WHAT YOU WILL DO: Filter these entries down to the lines that hold the word "computer", and show each of them.

DATA:
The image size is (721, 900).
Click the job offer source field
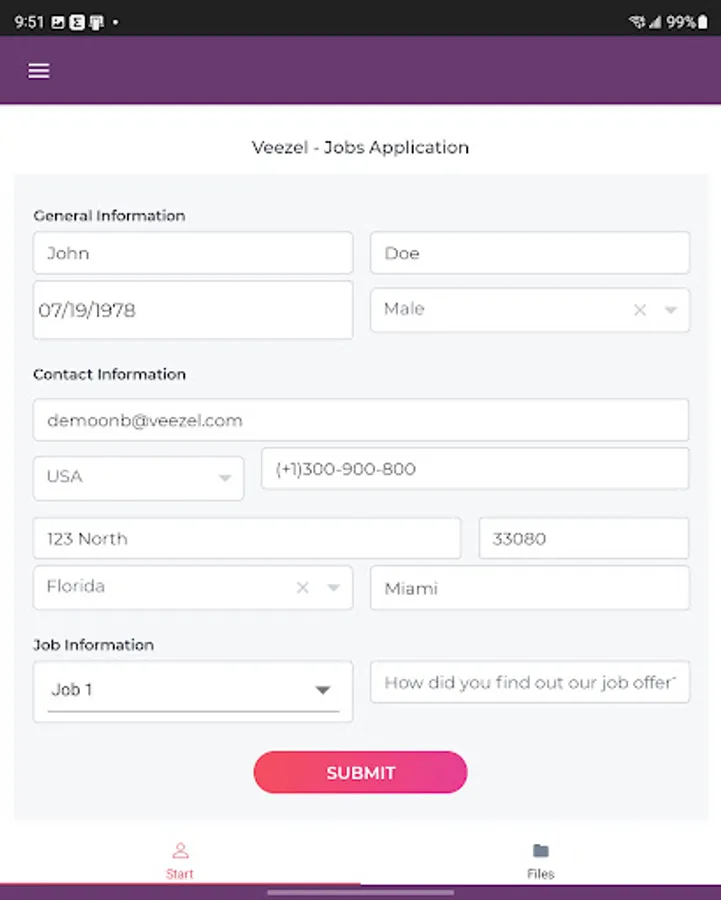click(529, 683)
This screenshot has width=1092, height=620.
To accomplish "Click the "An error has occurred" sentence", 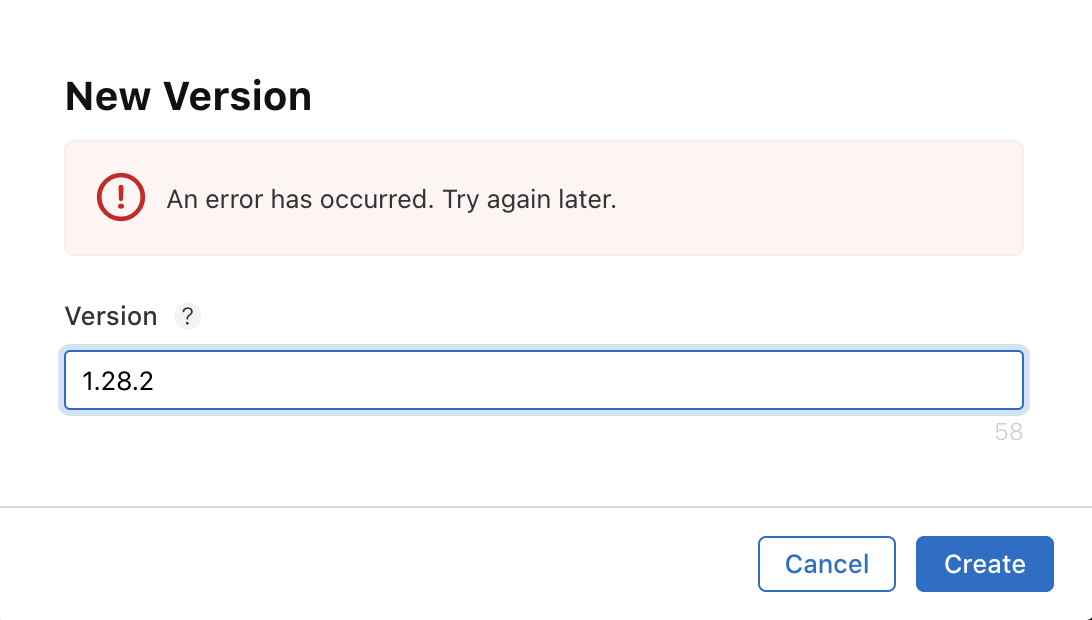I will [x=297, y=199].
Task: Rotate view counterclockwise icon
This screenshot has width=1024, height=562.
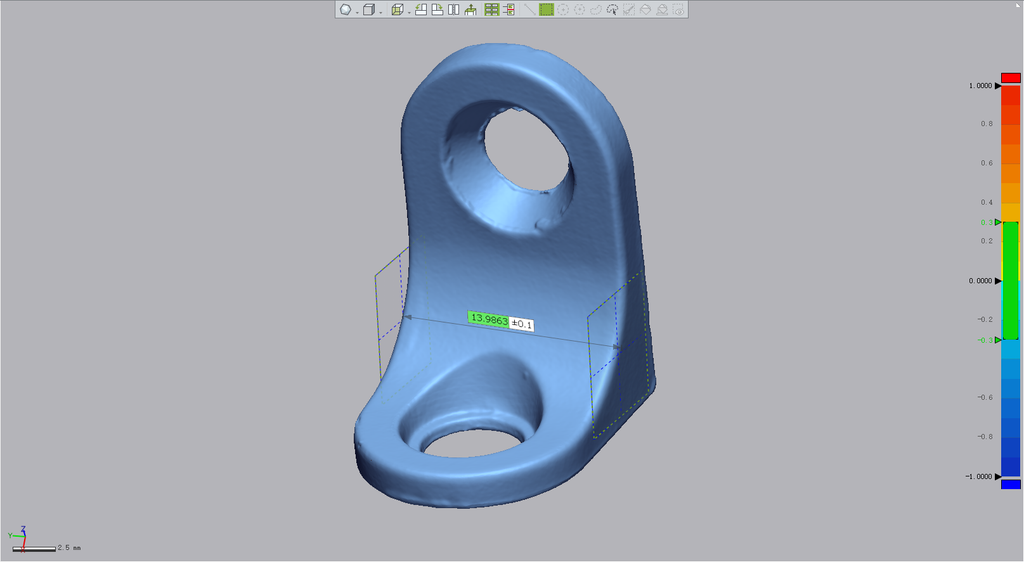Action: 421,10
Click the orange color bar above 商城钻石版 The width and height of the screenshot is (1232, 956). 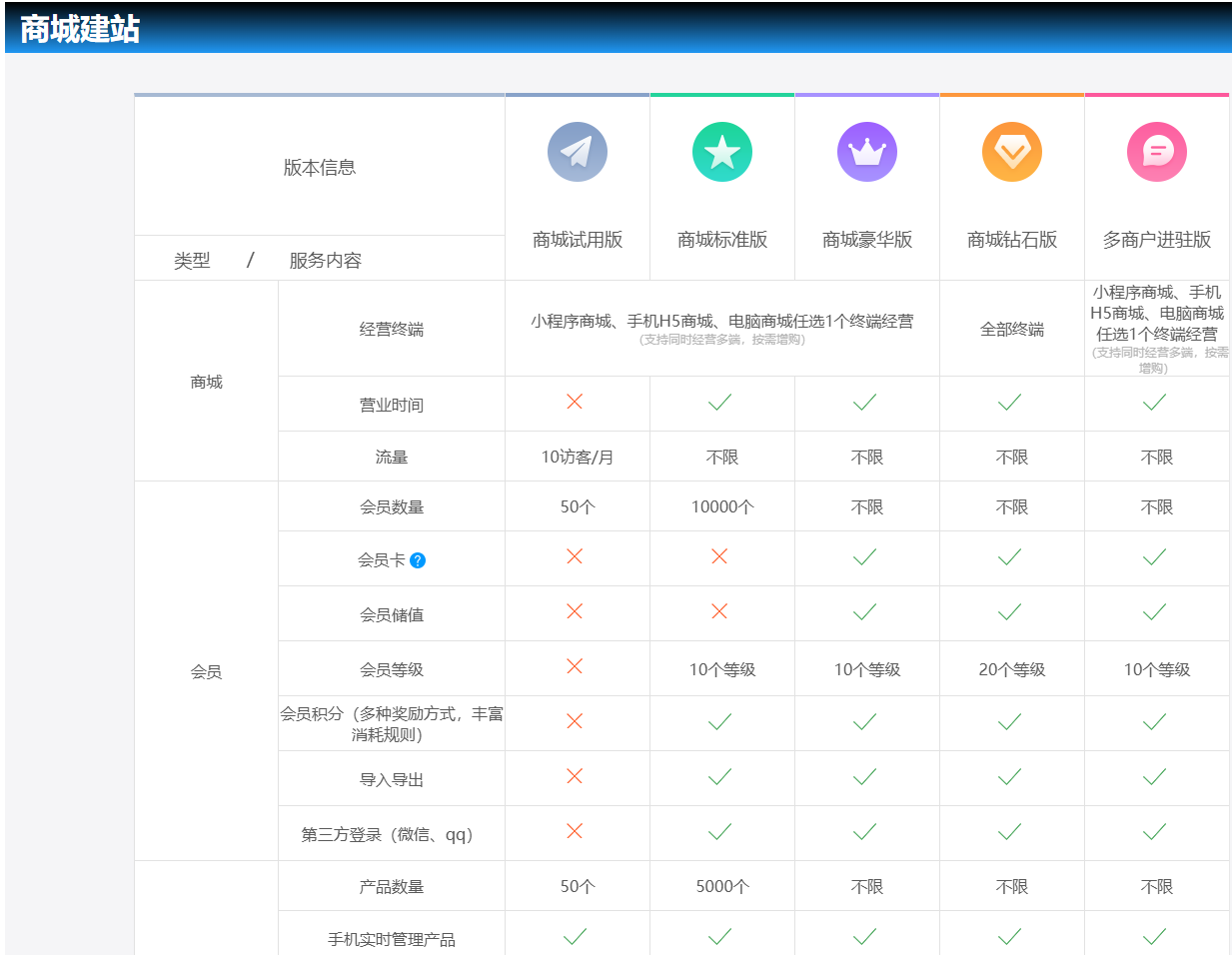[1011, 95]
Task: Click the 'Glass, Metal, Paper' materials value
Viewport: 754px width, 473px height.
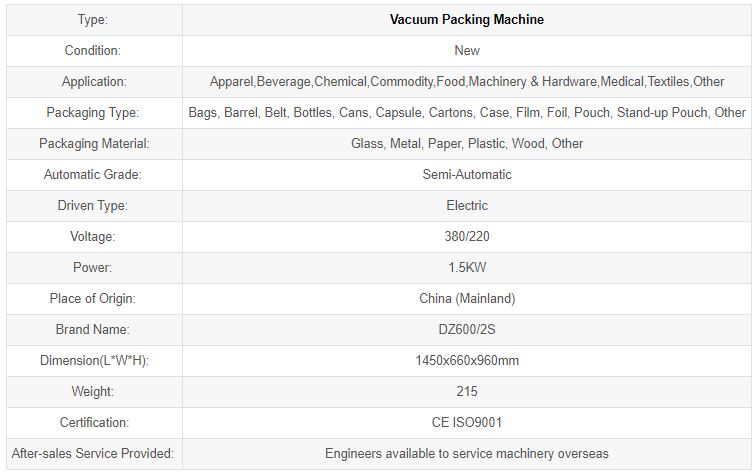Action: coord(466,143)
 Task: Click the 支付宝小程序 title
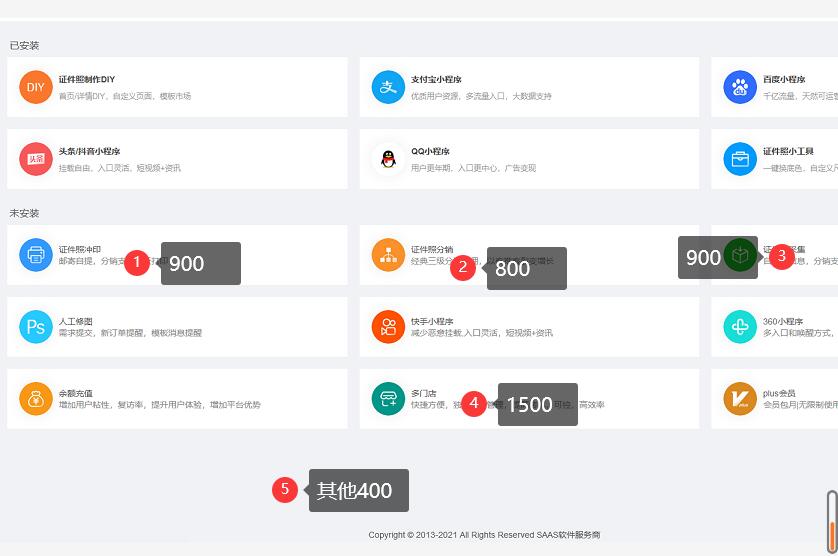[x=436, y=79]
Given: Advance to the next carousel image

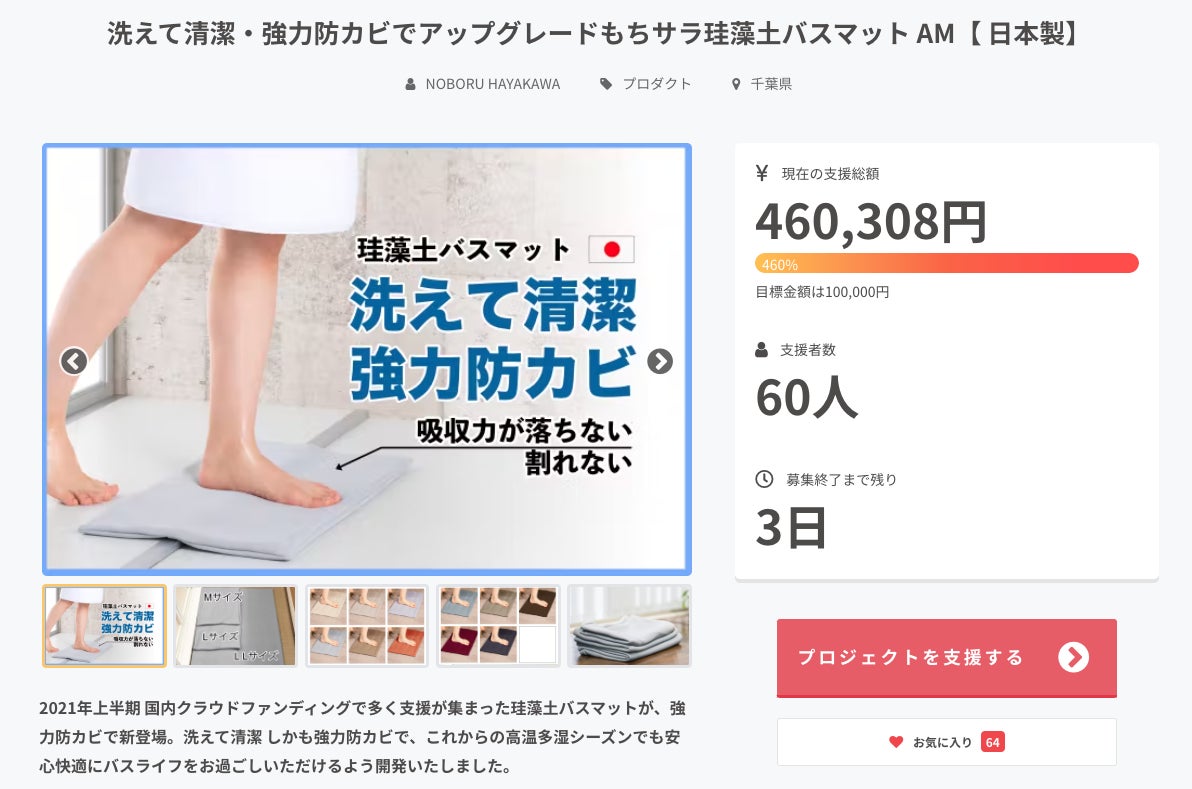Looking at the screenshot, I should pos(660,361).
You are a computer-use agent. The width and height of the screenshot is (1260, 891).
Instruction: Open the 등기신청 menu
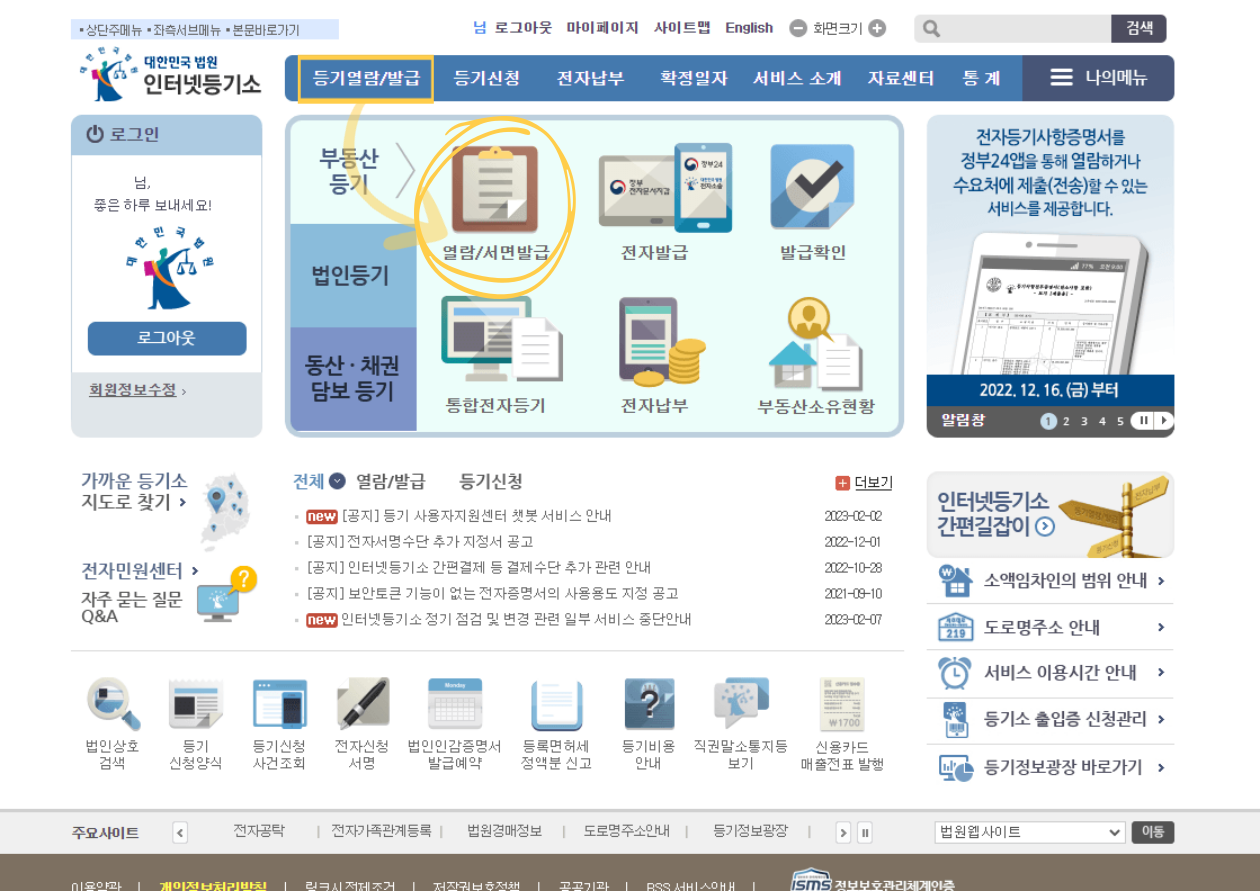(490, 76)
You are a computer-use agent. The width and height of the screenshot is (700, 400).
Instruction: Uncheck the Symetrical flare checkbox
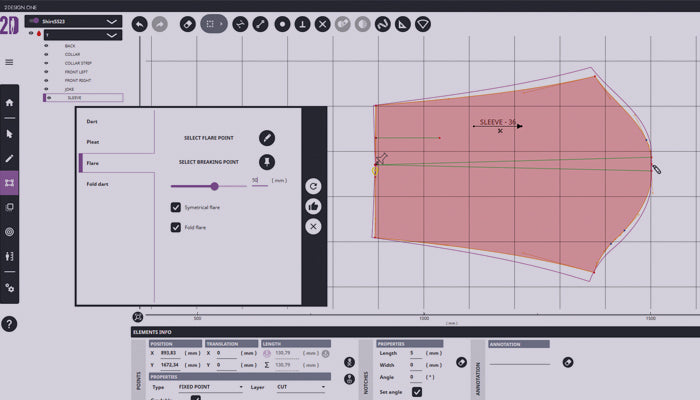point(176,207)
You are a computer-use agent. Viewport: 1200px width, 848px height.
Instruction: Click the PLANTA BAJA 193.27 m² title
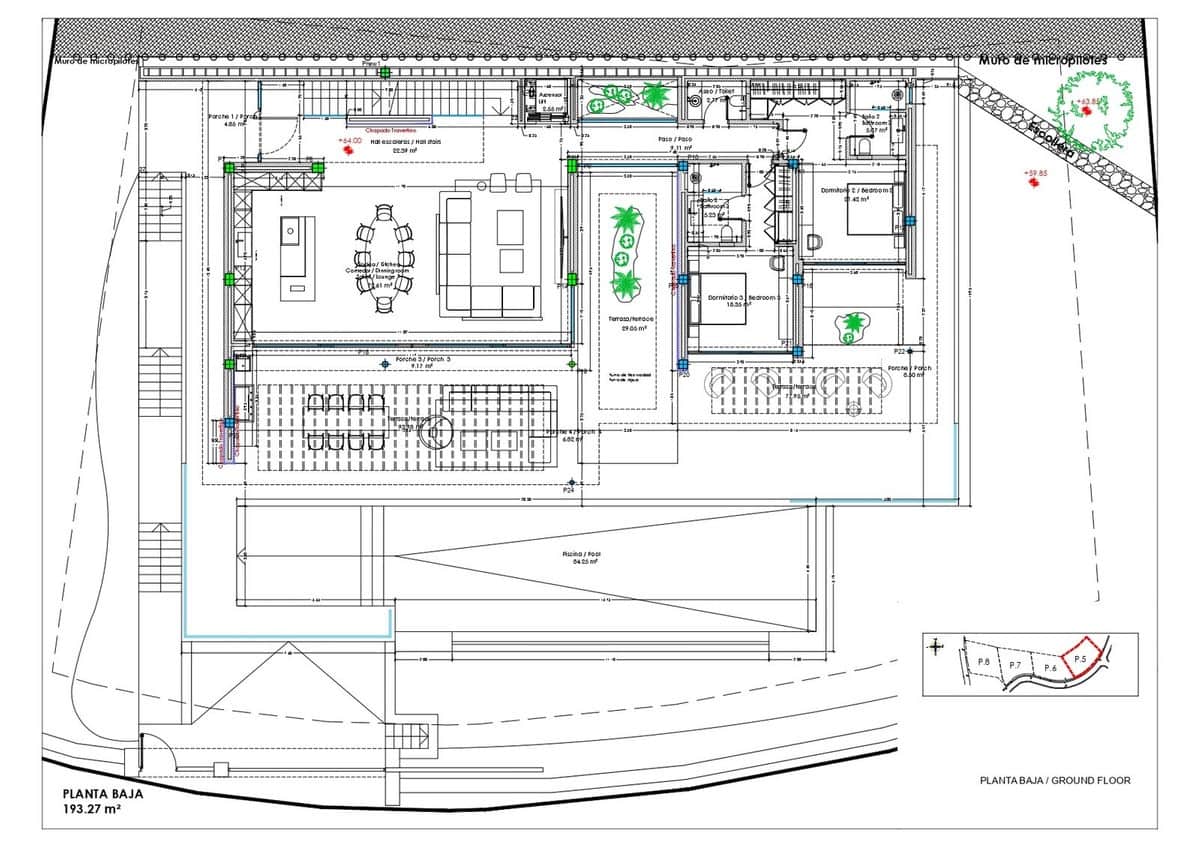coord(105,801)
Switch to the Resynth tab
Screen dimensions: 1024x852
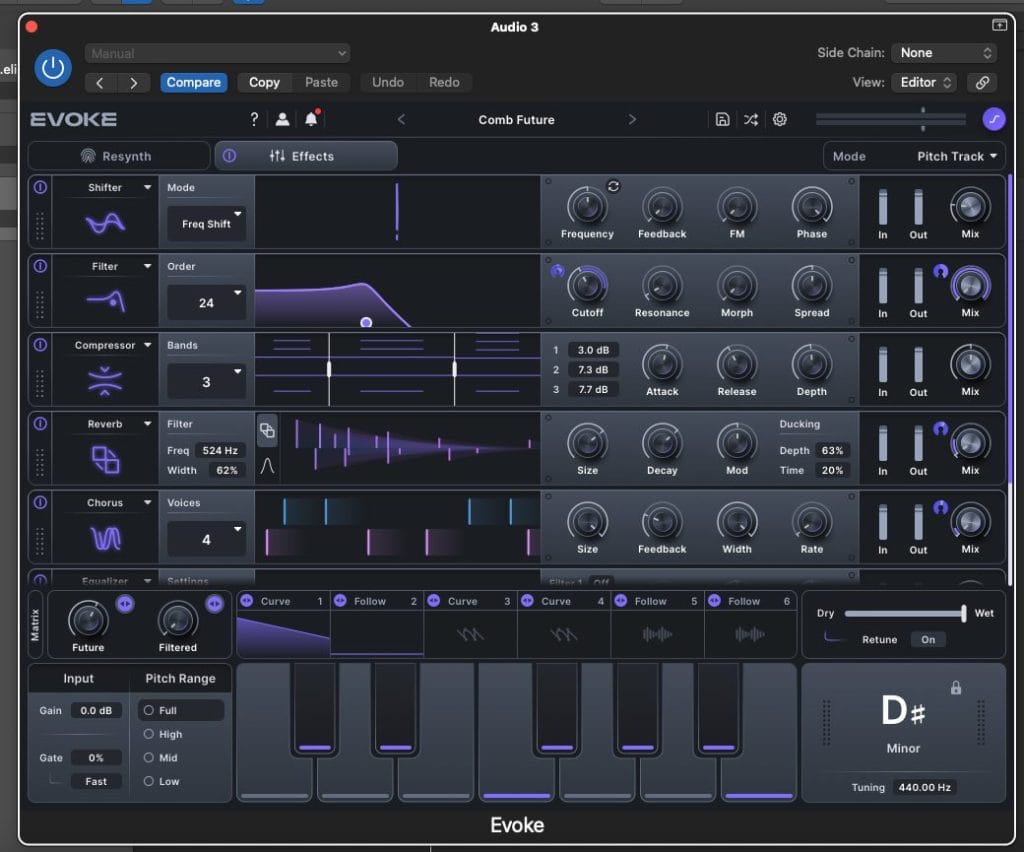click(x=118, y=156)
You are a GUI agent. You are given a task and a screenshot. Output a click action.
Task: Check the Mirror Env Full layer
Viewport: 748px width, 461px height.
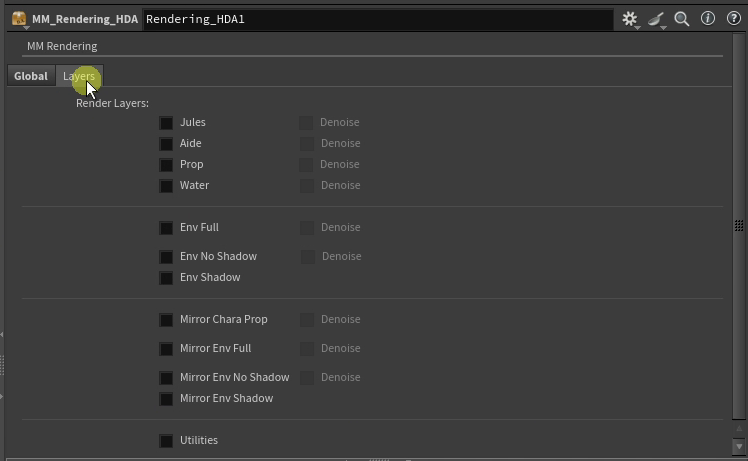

RESPONSE BOX:
You are a computer-use agent. The width and height of the screenshot is (1260, 891).
You are a computer-use agent. The width and height of the screenshot is (700, 400).
You are a computer-use agent. Viewport: 1200px width, 848px height.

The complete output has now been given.